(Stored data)
= = =

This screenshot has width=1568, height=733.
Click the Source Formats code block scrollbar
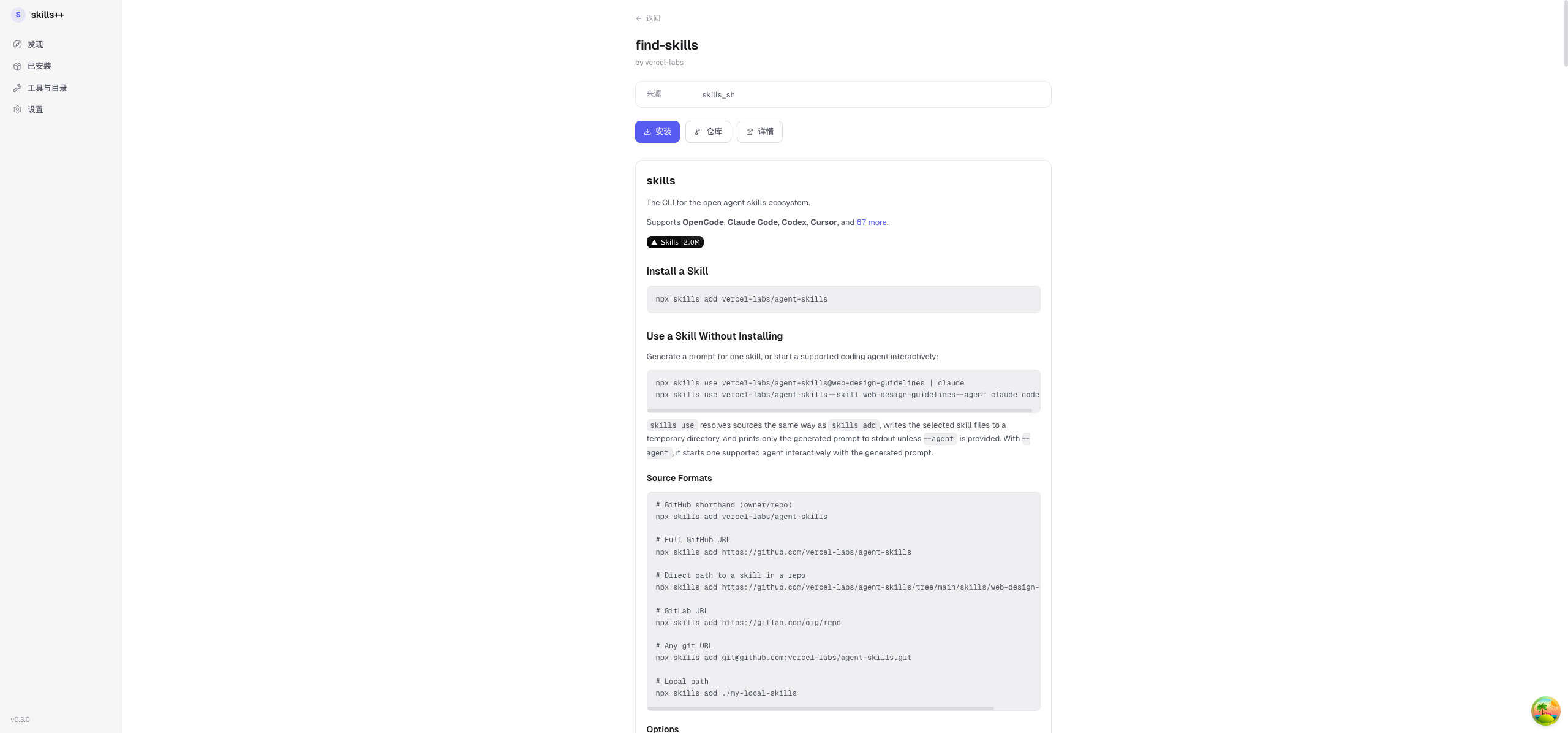pos(820,708)
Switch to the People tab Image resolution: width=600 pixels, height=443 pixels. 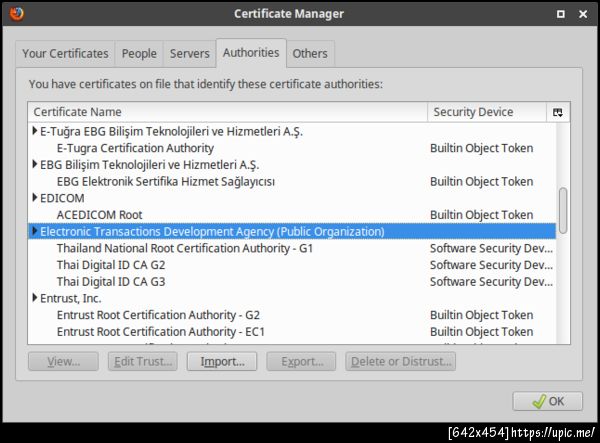(x=139, y=54)
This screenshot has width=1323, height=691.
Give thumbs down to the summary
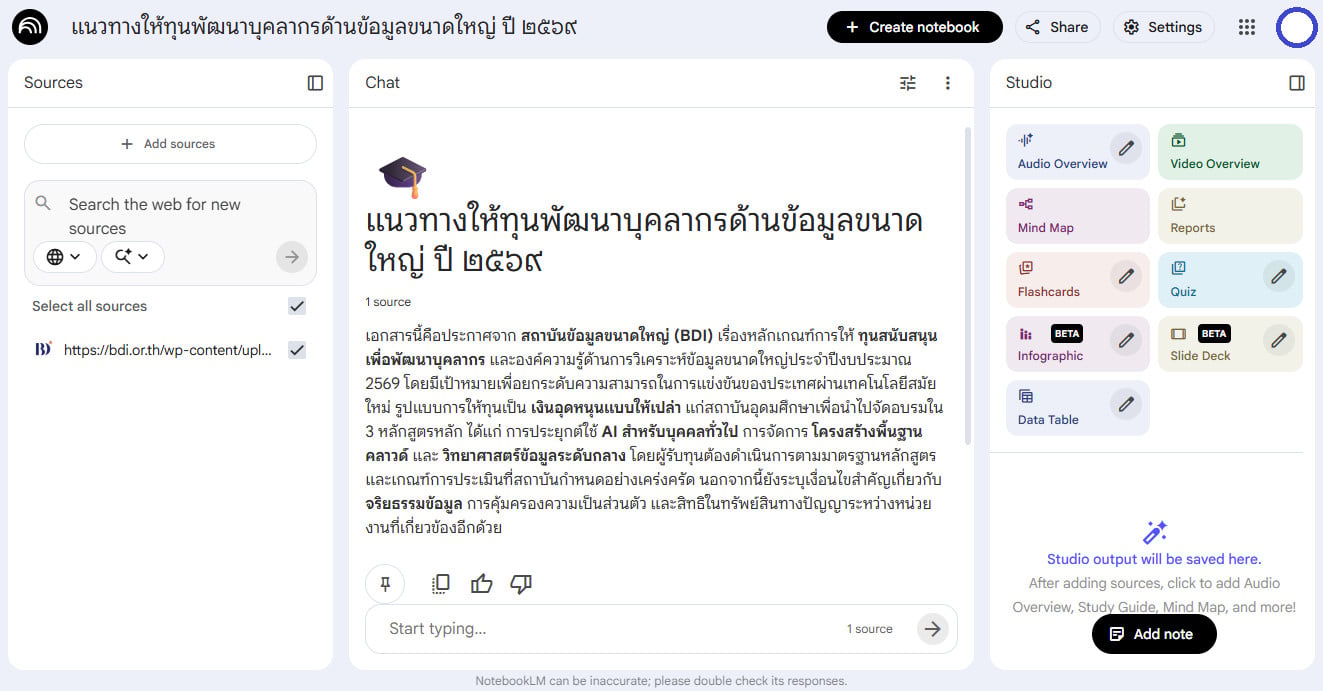click(521, 584)
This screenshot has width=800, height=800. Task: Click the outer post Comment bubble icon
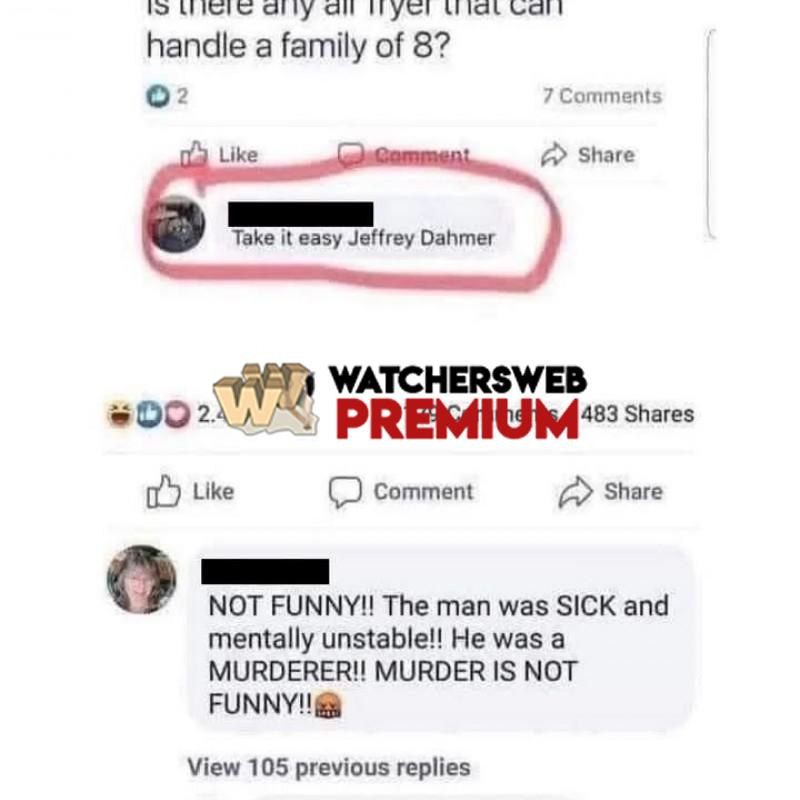point(345,492)
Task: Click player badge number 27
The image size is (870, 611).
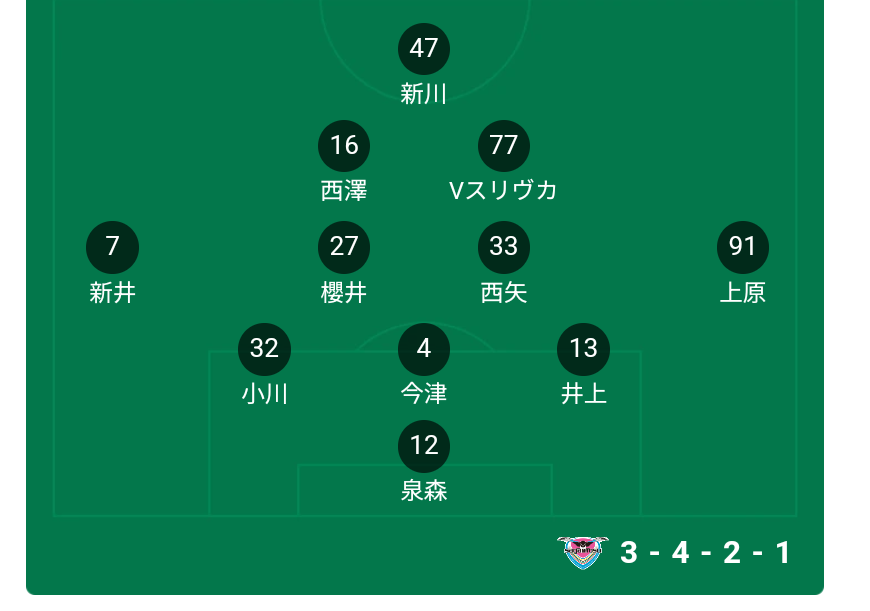Action: click(344, 247)
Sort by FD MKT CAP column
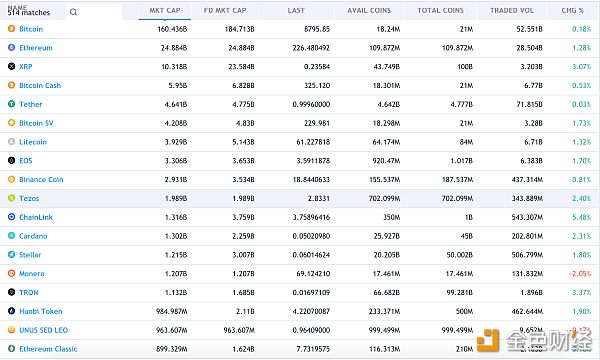The height and width of the screenshot is (360, 600). tap(225, 11)
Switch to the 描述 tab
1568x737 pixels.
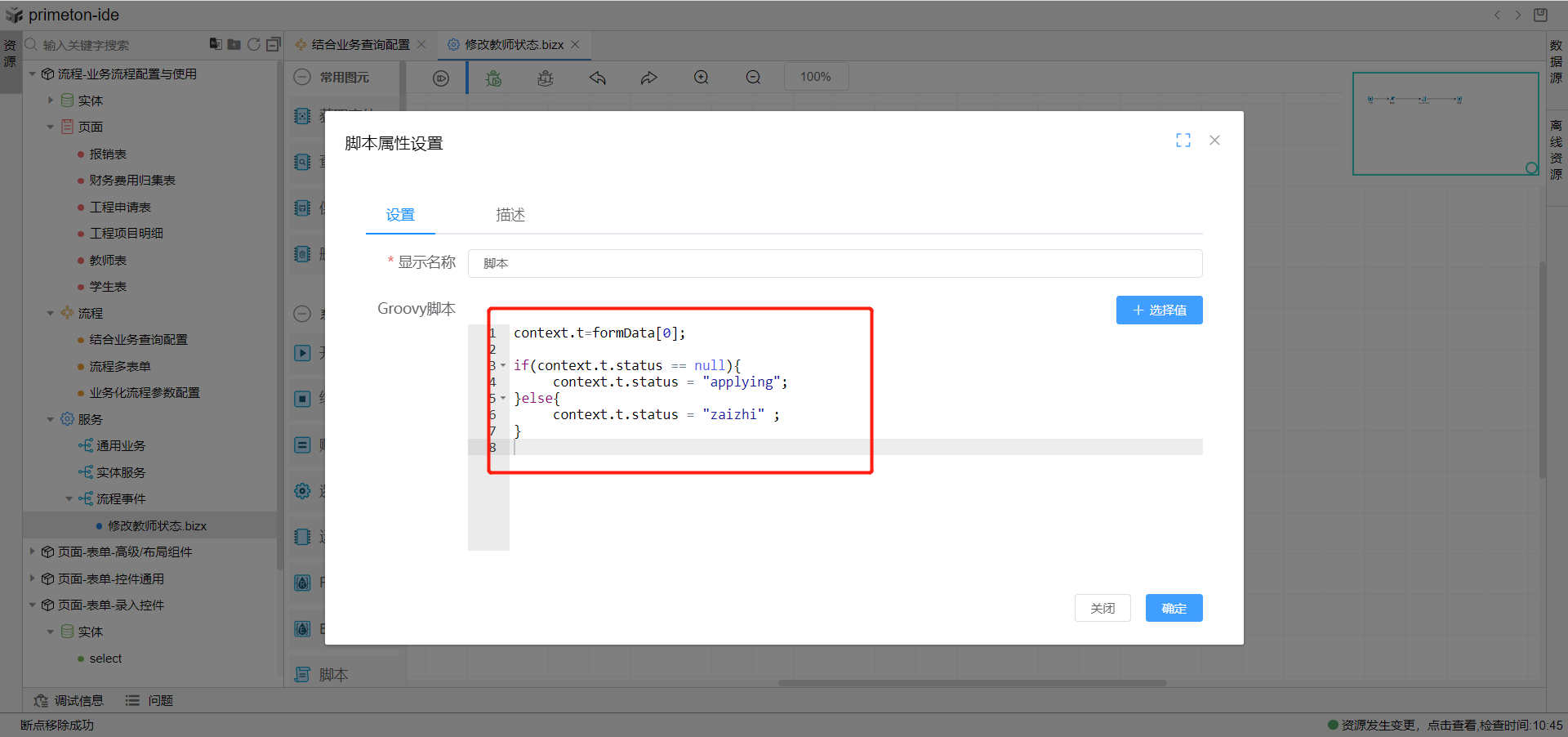coord(510,215)
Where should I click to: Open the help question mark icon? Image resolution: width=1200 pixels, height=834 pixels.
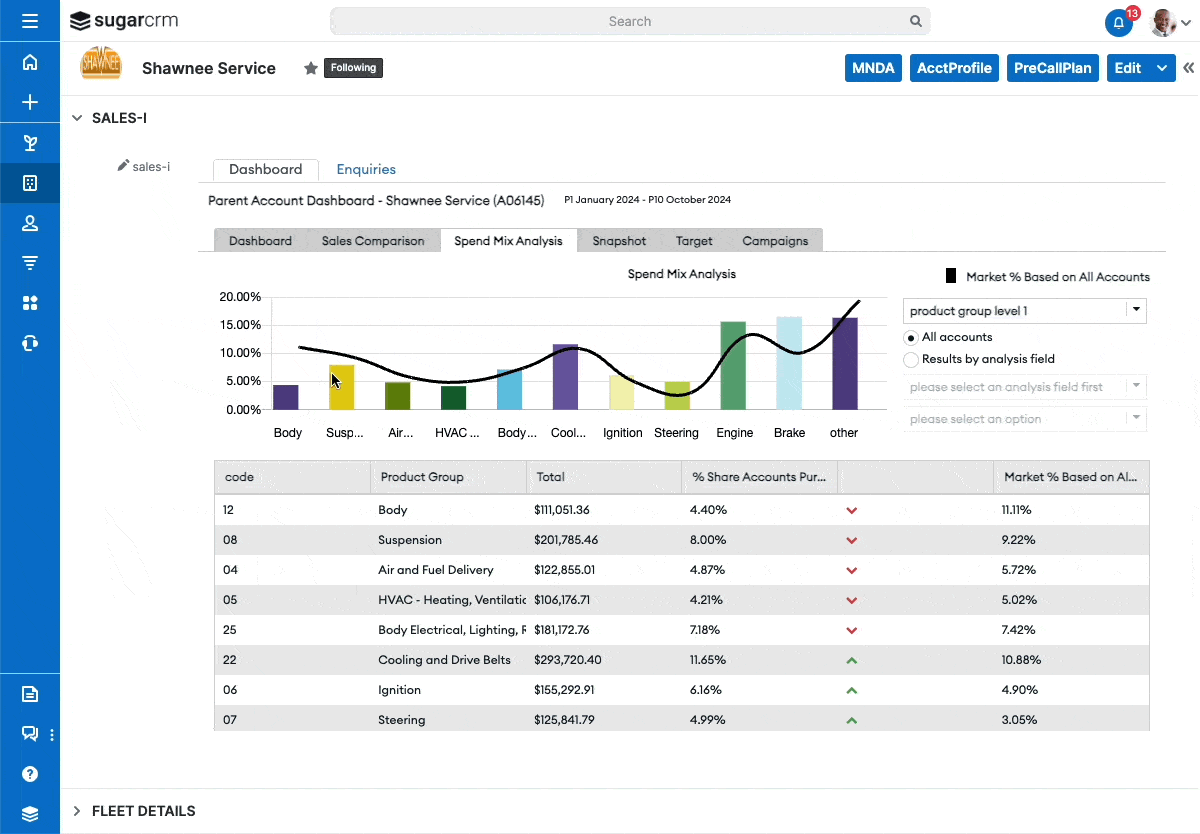pyautogui.click(x=30, y=774)
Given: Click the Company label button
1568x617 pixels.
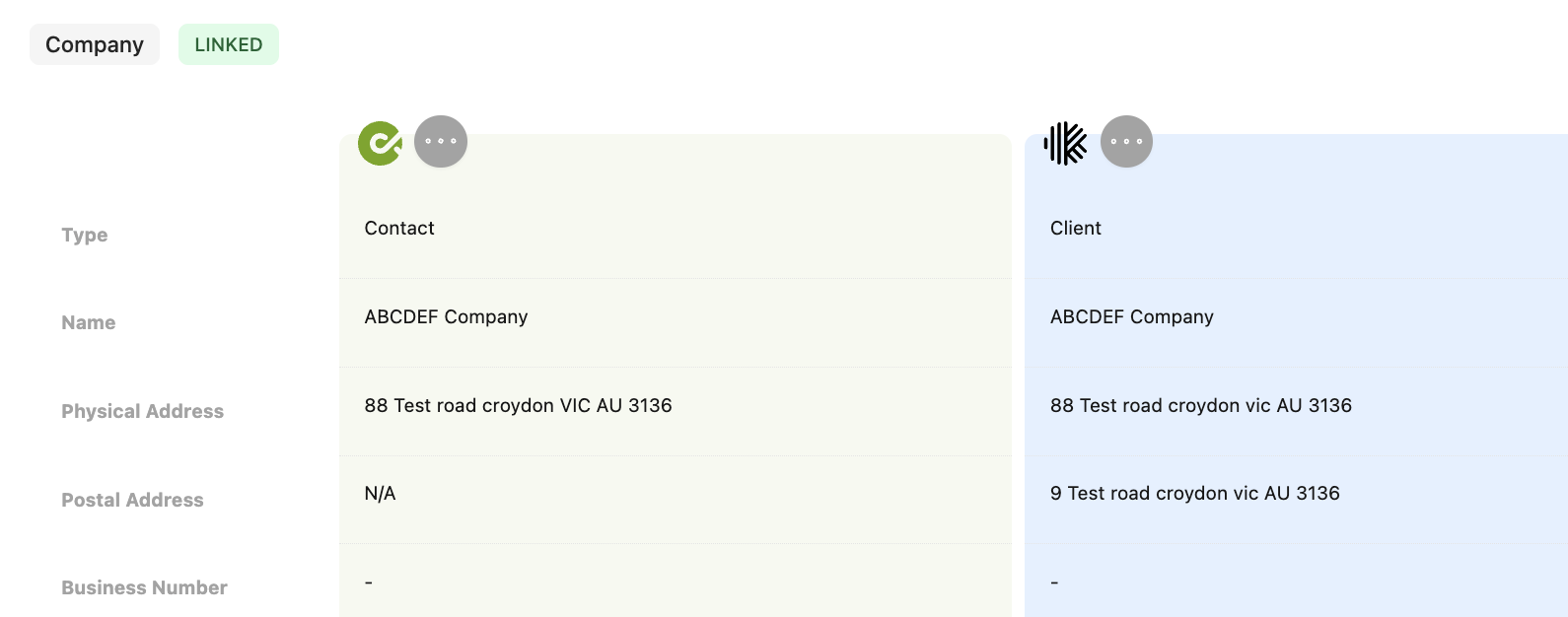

= = =

▶ EXERCISE AIM
Every line from the one holding "Sort by FD MKT CAP column" through the final line of the data above is to be reproduced exactly, both ends included, with the pictures left out.

▶ TASK SOLUTION
Sort by FD MKT CAP column
The height and width of the screenshot is (360, 600). tap(225, 11)
Switch to the 描述 tab
1568x737 pixels.
coord(510,215)
Where should I click to: Open the help question mark icon? Image resolution: width=1200 pixels, height=834 pixels.
pyautogui.click(x=30, y=774)
Given: Click the Company label button
1568x617 pixels.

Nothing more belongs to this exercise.